Dans ce tumulte perpétuel, il est heureux que mon identité émerge. Ma personnalité qui en découle va sûrement attirer d’autres personnes. Pas besoin d’une course  à l’extérieur de soi. Et contre toute attente, moins je cherche, plus je trouve. Il suffit d’être attentif à ce qui tourne autour de moi, en moi.

Dans tous ces échanges, ces possibles, la difficulté est de choisir une personne.  Et le choix doit être partagé. Selon nos intentions mutuelles, après un temps d’inertie, tout va dépendre de nos motivations, de nos directions respectives. Et pour consolider cette démarche il faut accepter une part d’inconnu. La décision est prise mais le travail commence.

Enfin, le défi est de durer. Là encore, rien n’est vraiment gagné. Car l’amour ne suffit pas. Le couple doit être nourri.  L’art d’être heureux ensemble est un défi continuel.

Comme on le constate, on est bien loin du simple accouplement. Bien plus, ce n’est que la préparation avant de se lancer dans l’aventure de la conquête de l’autre mais surtout de soi. 

Dans cette grande saga de l’humain à la recherche de lui-même, il y a encore des moments à affronter pour assurer sa durée. L’équipage est prête, le continent est reconnu, alors il faut passer à l’autre étape.

Au début, la lune est de miel.  Pour un temps plus ou moins long. En présence de l’autre, tout est festif, agréable, un véritable éclatement.
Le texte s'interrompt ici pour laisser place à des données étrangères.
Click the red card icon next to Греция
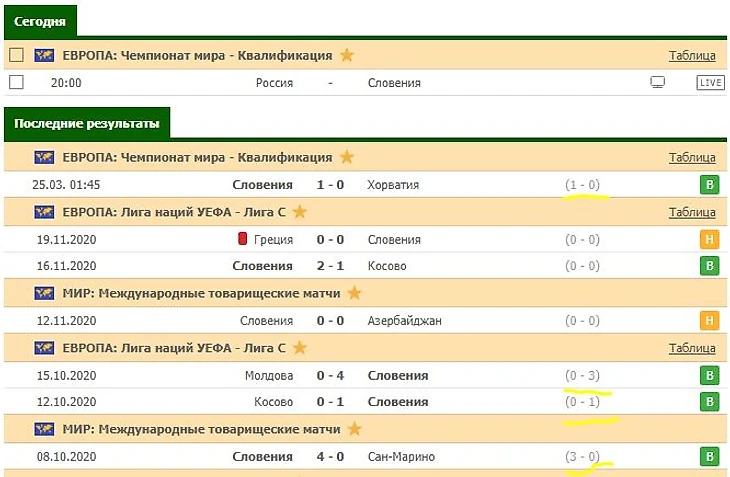Image resolution: width=730 pixels, height=477 pixels. click(242, 239)
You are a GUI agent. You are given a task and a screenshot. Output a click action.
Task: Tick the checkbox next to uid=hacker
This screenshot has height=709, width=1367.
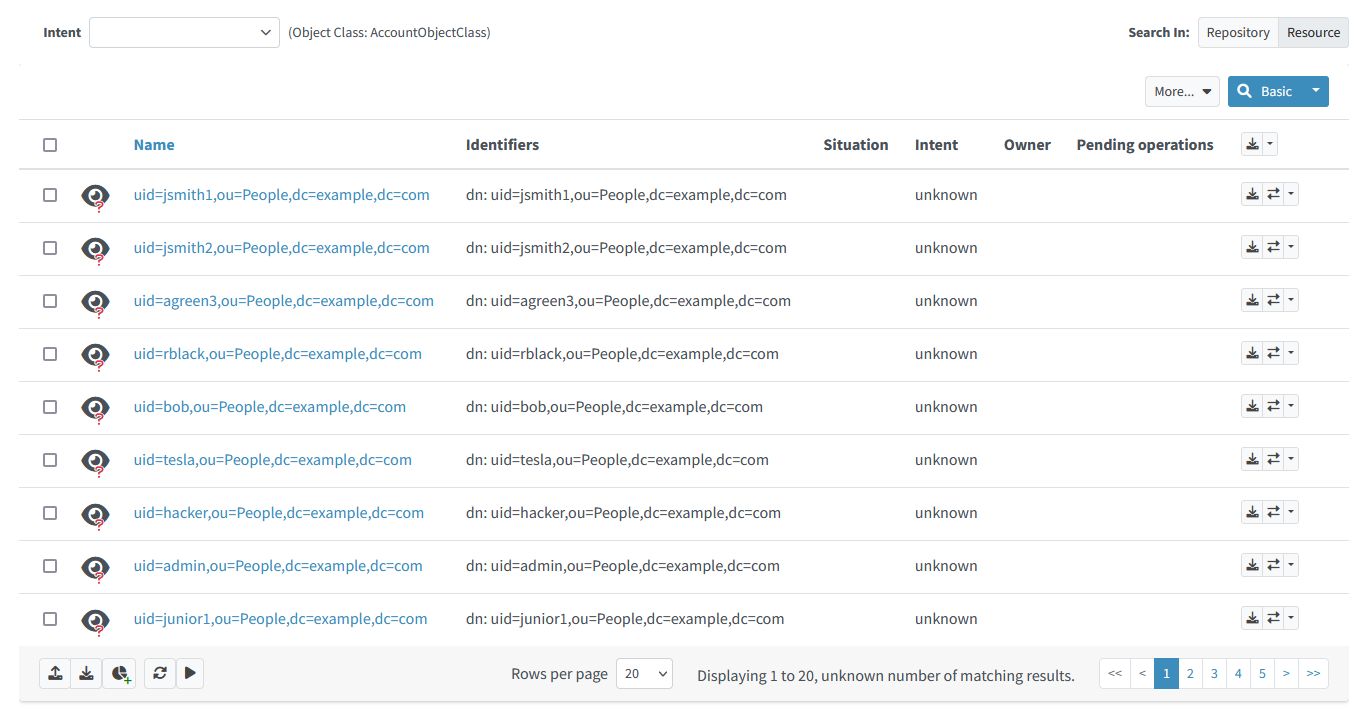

Question d’oublier le passé. Nos énergies  respectives ‘’renouvelées’’ sont en harmonie, comme en fusion.

Puis, des nuages s’invitent et voilent cette belle lumière. Des différences plus ou moins subtiles ou carrément énormes viennent troubler ce bonheur.   Pour se respecter mutuellement, il va falloir en parler franchement et négocier  ce qui se doit de changer de part et d’autre pour poursuivre le voyage à la satisfaction des deux.                                  
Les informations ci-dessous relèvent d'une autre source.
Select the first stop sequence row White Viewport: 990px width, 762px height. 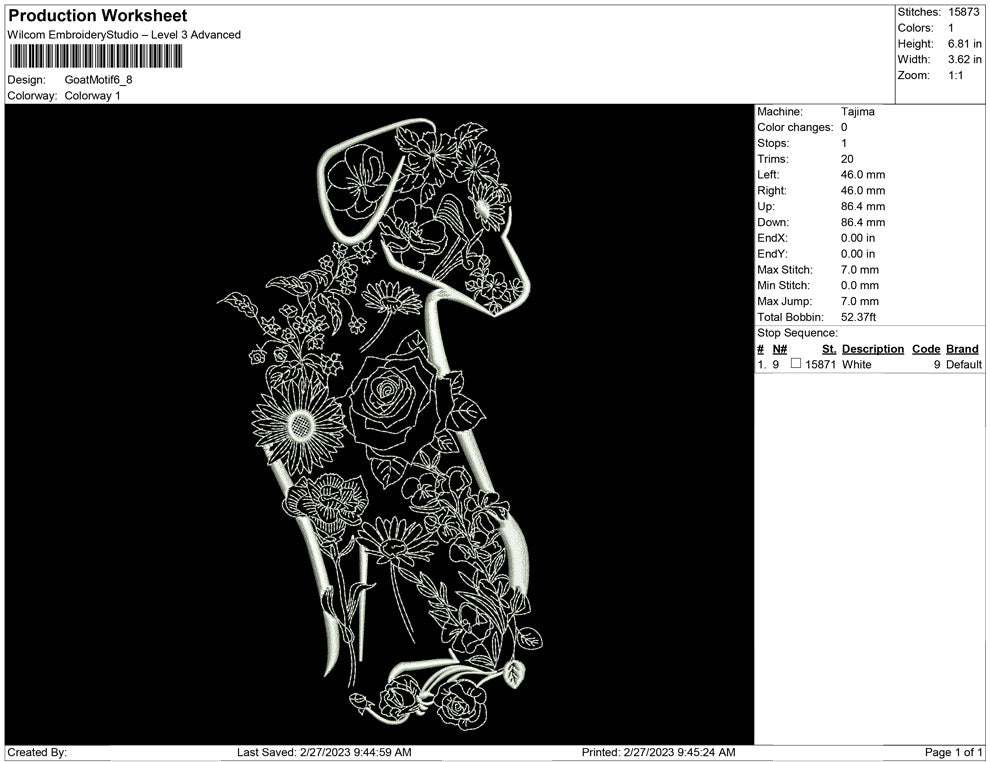[x=856, y=365]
Pour durer plus longtemps, il va falloir élaborer un projet commun. Quelque chose qui nous occupe tous les deux et nous permet de nous dépasser. Dans la tradition,  l’enfant était envisagé pour sceller notre amour. Et, contre toute attente, c’est lui qui allait  former ses parents quand, eux, s’ingéniaient à l’éduquer. Après l’étape des enfants, chacun revient inévitablement  à soi-même et le couple doit se réinventer afin de se retrouver et garder son amour vivant.